Лицо Мелеши обжигает его сухим жаром.
— Дедушка, куда ты, дедушка?!
— Бредит, знать. Ах ты, горе какое!
— Батя! Это ты, батя? Выдь посмотри, не идут ли наши! Бежимте к красноармейцам. Петьку, Петьку не забудьте!
Темная ночь томит страхом близкой смерти. Молча смотрят во тьму малые и старые, и все вздрагивают, когда раздается голос бредящего Мелеши:
— Батя, посмотри, не идут ли наши!
Девятилетний Петька всю ночь молчаливо жался к отцу и только на рассвете, не выдержав мук холода и ожидания, заплакал.
Когда серый день выделил из мрака меловые задонские горы, подернутые чернью дубовых рощ, проснулся в нагретых пуховиках зябкий, как змееныш, Фриц Флемих. Он вызвал парикмахера, дал себя побрить, обмыть, надушить, застегнул ремень с револьвером на левой стороне, потом не спеша позавтракал.
Твердые шаги, приближаясь, гулко звучали по мерзлой земле, и каждый шаг больно отдавался в сердце тех, кто прислушивался… Ближе, ближе. Дверь распахнулась… Все молча смотрели на дула автоматов.

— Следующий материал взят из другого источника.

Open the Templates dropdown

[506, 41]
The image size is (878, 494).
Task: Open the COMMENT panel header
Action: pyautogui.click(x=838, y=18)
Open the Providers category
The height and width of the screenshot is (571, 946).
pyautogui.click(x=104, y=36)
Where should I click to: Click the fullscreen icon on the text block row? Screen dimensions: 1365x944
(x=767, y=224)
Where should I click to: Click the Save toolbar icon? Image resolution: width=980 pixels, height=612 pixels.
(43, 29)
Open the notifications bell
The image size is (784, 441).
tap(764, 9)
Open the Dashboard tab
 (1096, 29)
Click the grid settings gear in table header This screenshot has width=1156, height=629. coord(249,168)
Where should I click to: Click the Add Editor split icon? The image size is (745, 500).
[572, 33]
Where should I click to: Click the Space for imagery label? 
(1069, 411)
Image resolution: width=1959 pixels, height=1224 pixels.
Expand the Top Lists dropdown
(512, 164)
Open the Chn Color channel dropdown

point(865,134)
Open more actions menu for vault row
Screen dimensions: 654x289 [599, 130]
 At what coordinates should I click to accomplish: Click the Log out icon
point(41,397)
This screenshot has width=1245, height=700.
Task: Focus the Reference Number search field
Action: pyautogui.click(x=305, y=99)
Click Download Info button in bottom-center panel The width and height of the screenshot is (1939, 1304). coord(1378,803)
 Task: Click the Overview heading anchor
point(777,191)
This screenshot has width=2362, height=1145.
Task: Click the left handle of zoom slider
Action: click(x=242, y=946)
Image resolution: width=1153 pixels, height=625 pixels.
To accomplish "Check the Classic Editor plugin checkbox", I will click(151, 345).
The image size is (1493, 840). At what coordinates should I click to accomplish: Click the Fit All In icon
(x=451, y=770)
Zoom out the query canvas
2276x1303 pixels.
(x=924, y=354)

Только маленький Петька сказал:
— Зачем мы не убежали к красноармейцам?!
25
Часа в четыре ночи сквозь вой и свист разыгравшейся метели донесся мощный глухой гул.
— Что такое? — спросил Блогель, взглянув на своих приятелей, собравшихся на веселой попойке.
Они сидели вокруг стола распоясанные, с расстегнутыми воротниками, красные от вина и жары: в доме горели большие керосиновые лампы и все время топились печи.
Флемих целый день после расстрела мальчишек занимался арестами и допросами жителей и очень утомился. Приподняв бледное лицо, не оживленное и разгулом, он вслушался, поводя водянисто-светлыми глазами.
— Это на нашем левом фланге. Странно!